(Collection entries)
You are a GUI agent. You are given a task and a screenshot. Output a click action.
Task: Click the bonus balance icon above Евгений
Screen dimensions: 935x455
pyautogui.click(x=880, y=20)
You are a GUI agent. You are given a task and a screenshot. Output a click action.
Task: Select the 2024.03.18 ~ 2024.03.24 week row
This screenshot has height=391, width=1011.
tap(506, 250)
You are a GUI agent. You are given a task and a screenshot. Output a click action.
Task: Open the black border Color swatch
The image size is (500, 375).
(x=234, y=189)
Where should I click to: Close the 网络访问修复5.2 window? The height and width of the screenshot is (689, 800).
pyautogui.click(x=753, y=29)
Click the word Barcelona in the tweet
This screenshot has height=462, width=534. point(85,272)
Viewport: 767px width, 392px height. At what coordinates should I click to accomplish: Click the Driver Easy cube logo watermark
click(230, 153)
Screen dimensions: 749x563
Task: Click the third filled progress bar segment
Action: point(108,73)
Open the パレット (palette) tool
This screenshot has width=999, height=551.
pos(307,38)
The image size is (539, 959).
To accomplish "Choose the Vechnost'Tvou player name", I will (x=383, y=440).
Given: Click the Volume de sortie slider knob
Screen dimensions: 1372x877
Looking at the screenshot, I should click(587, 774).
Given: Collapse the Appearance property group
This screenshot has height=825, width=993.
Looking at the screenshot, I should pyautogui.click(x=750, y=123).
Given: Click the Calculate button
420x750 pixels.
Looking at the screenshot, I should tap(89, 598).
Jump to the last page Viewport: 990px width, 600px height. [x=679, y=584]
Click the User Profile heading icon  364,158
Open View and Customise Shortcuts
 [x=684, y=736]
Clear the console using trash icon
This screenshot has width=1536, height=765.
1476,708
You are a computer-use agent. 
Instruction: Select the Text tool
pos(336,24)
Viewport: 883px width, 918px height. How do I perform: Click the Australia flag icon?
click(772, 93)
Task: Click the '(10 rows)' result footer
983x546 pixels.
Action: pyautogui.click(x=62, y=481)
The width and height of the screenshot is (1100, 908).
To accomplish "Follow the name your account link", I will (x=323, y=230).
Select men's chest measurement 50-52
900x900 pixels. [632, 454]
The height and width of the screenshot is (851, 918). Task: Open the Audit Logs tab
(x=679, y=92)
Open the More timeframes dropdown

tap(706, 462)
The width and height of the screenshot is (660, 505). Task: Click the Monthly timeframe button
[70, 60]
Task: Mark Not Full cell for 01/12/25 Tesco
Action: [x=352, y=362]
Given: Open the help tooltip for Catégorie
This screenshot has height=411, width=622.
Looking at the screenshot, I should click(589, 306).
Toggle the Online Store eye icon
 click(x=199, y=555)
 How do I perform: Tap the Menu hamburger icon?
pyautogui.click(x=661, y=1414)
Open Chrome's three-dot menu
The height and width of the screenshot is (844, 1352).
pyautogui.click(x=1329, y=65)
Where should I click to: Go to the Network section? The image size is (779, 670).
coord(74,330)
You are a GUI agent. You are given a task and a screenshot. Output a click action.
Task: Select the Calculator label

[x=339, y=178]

[What needs to be done] The answer must be every record above, repeated exactly as written.

[Task result]
You are a GUI agent. You are given a task and a screenshot. Output a click action.
Task: Click the bonus balance icon above Евгений
Screen dimensions: 935x455
pyautogui.click(x=880, y=20)
You are a GUI agent. You are given a task and a screenshot. Output a click action.
Task: Select the 2024.03.18 ~ 2024.03.24 week row
This screenshot has height=391, width=1011.
tap(506, 250)
You are a GUI agent. You are given a task and a screenshot. Output a click action.
Task: Open the black border Color swatch
The image size is (500, 375).
(x=234, y=189)
Where should I click to: Close the 网络访问修复5.2 window? The height and width of the screenshot is (689, 800).
pyautogui.click(x=753, y=29)
Click the word Barcelona in the tweet
This screenshot has height=462, width=534. point(85,272)
Viewport: 767px width, 392px height. At what coordinates should I click to accomplish: Click the Driver Easy cube logo watermark
click(230, 153)
Screen dimensions: 749x563
Task: Click the third filled progress bar segment
Action: point(108,73)
Open the パレット (palette) tool
This screenshot has width=999, height=551.
pos(307,38)
The image size is (539, 959).
To accomplish "Choose the Vechnost'Tvou player name", I will (x=383, y=440).
Given: Click the Volume de sortie slider knob
Screen dimensions: 1372x877
Looking at the screenshot, I should click(587, 774).
Given: Collapse the Appearance property group
This screenshot has height=825, width=993.
Looking at the screenshot, I should pyautogui.click(x=750, y=123).
Given: Click the Calculate button
420x750 pixels.
Looking at the screenshot, I should tap(89, 598).
Jump to the last page Viewport: 990px width, 600px height. [x=679, y=584]
Click the User Profile heading icon  364,158
Open View and Customise Shortcuts
 [x=684, y=736]
Clear the console using trash icon
This screenshot has width=1536, height=765.
1476,708
You are a computer-use agent. 
Instruction: Select the Text tool
pos(336,24)
Viewport: 883px width, 918px height. How do I perform: Click the Australia flag icon?
click(772, 93)
Task: Click the '(10 rows)' result footer
983x546 pixels.
Action: pyautogui.click(x=62, y=481)
The width and height of the screenshot is (1100, 908).
To accomplish "Follow the name your account link", I will (x=323, y=230).
Select men's chest measurement 50-52
900x900 pixels. [632, 454]
The height and width of the screenshot is (851, 918). Task: Open the Audit Logs tab
(x=679, y=92)
Open the More timeframes dropdown

tap(706, 462)
The width and height of the screenshot is (660, 505). Task: Click the Monthly timeframe button
[70, 60]
Task: Mark Not Full cell for 01/12/25 Tesco
Action: [x=352, y=362]
Given: Open the help tooltip for Catégorie
This screenshot has height=411, width=622.
Looking at the screenshot, I should click(589, 306).
Toggle the Online Store eye icon
 click(x=199, y=555)
 How do I perform: Tap the Menu hamburger icon?
pyautogui.click(x=661, y=1414)
Open Chrome's three-dot menu
The height and width of the screenshot is (844, 1352).
pyautogui.click(x=1329, y=65)
Where should I click to: Go to the Network section? The image size is (779, 670).
coord(74,330)
You are a GUI agent. You are given a task and a screenshot. Output a click action.
Task: Select the Calculator label

[x=339, y=178]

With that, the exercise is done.